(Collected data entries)
--

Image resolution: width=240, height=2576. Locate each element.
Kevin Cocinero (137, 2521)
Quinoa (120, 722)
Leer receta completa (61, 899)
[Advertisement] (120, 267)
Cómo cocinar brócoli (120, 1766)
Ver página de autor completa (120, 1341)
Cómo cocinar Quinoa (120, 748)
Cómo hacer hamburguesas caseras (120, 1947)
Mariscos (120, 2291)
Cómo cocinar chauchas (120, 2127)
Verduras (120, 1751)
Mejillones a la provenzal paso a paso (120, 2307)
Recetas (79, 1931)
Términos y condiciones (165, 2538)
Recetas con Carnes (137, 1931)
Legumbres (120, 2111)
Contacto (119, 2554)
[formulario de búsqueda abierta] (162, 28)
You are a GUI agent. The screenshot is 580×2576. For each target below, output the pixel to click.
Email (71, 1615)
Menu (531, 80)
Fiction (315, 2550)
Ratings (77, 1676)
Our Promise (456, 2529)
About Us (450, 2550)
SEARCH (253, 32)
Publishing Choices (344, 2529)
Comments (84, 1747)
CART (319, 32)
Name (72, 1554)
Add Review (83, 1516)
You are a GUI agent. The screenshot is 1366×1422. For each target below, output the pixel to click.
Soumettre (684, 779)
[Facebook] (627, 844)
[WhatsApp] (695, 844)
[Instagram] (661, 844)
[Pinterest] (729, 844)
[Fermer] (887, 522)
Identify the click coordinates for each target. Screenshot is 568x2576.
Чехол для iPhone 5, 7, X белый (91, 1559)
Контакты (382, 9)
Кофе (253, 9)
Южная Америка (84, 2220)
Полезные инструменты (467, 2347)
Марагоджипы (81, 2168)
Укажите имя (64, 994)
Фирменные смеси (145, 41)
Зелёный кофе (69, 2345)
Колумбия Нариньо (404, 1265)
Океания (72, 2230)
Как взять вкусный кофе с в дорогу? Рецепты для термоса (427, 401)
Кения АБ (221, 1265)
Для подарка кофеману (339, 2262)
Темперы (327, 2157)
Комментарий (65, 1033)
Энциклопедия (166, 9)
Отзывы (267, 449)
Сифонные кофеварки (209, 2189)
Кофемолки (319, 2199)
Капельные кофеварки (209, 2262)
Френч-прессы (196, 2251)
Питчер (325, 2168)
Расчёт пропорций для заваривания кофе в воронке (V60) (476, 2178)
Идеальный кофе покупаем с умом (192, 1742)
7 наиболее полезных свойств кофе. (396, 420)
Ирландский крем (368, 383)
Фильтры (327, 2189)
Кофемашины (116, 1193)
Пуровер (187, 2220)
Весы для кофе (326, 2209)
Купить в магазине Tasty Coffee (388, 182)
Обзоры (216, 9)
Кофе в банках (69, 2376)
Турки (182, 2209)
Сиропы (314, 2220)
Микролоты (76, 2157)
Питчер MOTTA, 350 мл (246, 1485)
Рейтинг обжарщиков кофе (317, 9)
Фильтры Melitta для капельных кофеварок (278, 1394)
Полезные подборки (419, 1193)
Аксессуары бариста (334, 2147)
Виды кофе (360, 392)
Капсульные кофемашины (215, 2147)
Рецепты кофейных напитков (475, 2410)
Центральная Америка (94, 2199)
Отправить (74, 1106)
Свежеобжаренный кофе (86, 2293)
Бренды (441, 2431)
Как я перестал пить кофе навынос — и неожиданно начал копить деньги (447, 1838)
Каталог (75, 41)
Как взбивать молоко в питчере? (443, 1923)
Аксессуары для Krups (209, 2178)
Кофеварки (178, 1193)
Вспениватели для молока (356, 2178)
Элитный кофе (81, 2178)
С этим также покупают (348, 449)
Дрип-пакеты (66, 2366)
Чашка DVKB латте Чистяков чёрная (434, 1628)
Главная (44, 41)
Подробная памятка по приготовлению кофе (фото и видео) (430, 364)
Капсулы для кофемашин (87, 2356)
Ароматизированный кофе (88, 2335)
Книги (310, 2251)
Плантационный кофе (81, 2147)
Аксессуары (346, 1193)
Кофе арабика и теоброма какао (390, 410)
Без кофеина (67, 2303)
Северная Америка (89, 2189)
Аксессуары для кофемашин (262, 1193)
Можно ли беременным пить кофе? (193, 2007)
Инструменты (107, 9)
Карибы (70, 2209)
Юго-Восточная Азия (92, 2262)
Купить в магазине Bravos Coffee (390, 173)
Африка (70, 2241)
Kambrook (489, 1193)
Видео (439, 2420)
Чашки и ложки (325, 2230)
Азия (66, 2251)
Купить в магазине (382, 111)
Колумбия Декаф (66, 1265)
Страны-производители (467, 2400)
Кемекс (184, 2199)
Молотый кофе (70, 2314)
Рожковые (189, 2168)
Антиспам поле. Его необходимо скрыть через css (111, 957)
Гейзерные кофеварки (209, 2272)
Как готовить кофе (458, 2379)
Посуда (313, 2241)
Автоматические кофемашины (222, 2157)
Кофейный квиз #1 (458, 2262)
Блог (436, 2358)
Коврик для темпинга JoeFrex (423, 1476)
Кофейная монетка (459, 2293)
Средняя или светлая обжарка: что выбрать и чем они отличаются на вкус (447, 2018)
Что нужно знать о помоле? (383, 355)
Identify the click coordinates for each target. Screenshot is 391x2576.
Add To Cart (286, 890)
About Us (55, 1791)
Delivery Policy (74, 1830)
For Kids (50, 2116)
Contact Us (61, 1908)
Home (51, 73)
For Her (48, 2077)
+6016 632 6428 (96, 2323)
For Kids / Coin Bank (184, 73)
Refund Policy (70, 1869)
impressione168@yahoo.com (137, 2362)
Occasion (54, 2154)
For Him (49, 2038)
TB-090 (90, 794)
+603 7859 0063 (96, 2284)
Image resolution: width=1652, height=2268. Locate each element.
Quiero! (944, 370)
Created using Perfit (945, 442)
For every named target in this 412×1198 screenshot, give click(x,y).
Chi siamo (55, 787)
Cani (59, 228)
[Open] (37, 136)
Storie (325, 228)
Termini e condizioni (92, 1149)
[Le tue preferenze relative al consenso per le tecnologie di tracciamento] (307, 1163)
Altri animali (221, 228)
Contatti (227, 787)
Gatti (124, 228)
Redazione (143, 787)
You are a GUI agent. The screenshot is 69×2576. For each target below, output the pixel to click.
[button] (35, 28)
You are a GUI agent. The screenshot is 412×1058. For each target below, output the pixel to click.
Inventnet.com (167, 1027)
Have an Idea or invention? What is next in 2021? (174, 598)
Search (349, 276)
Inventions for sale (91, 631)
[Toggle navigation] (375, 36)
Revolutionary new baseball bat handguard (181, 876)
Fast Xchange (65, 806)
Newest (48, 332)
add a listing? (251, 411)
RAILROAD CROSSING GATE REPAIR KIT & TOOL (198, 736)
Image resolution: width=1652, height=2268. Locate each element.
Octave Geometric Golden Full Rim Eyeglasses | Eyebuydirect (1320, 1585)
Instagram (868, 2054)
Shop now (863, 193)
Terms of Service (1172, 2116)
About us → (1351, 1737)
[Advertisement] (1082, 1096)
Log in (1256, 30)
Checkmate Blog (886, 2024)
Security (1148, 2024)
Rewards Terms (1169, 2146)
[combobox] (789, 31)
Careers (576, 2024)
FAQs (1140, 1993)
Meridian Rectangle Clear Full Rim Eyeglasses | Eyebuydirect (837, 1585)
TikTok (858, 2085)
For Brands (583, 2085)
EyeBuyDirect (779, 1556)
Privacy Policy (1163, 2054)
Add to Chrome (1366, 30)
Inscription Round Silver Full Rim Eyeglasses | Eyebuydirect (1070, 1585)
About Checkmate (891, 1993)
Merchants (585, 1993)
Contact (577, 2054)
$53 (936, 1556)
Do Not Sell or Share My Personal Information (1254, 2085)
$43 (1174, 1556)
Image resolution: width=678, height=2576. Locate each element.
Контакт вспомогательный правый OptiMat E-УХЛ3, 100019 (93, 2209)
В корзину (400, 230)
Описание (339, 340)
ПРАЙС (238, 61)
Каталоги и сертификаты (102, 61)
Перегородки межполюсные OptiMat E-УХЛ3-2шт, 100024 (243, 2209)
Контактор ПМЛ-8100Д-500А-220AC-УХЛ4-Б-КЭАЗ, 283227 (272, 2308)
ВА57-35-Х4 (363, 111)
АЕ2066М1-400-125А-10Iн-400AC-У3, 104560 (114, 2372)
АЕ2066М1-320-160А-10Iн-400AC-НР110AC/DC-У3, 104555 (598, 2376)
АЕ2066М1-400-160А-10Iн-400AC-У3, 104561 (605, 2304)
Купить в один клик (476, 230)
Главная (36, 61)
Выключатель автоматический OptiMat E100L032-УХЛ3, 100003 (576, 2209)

--

The problem.
Of the entries above, repeat exactly the lines between the line with "Screenshot is 568x2576." and the line with "Виды кофе (360, 392)", inclusive, and no others.

Response.
Identify the click coordinates for each target. Screenshot is 568x2576.
Чехол для iPhone 5, 7, X белый (91, 1559)
Контакты (382, 9)
Кофе (253, 9)
Южная Америка (84, 2220)
Полезные инструменты (467, 2347)
Марагоджипы (81, 2168)
Укажите имя (64, 994)
Фирменные смеси (145, 41)
Зелёный кофе (69, 2345)
Колумбия Нариньо (404, 1265)
Океания (72, 2230)
Как взять вкусный кофе с в дорогу? Рецепты для термоса (427, 401)
Кения АБ (221, 1265)
Для подарка кофеману (339, 2262)
Темперы (327, 2157)
Комментарий (65, 1033)
Энциклопедия (166, 9)
Отзывы (267, 449)
Сифонные кофеварки (209, 2189)
Кофемолки (319, 2199)
Капельные кофеварки (209, 2262)
Френч-прессы (196, 2251)
Питчер (325, 2168)
Расчёт пропорций для заваривания кофе в воронке (V60) (476, 2178)
Идеальный кофе покупаем с умом (192, 1742)
7 наиболее полезных свойств кофе. (396, 420)
Ирландский крем (368, 383)
Фильтры (327, 2189)
Кофемашины (116, 1193)
Пуровер (187, 2220)
Весы для кофе (326, 2209)
Купить в магазине Tasty Coffee (388, 182)
Обзоры (216, 9)
Кофе в банках (69, 2376)
Турки (182, 2209)
Сиропы (314, 2220)
Микролоты (76, 2157)
Питчер MOTTA, 350 мл (246, 1485)
Рейтинг обжарщиков кофе (317, 9)
Фильтры Melitta для капельных кофеварок (278, 1394)
Полезные подборки (419, 1193)
Аксессуары бариста (334, 2147)
Виды кофе (360, 392)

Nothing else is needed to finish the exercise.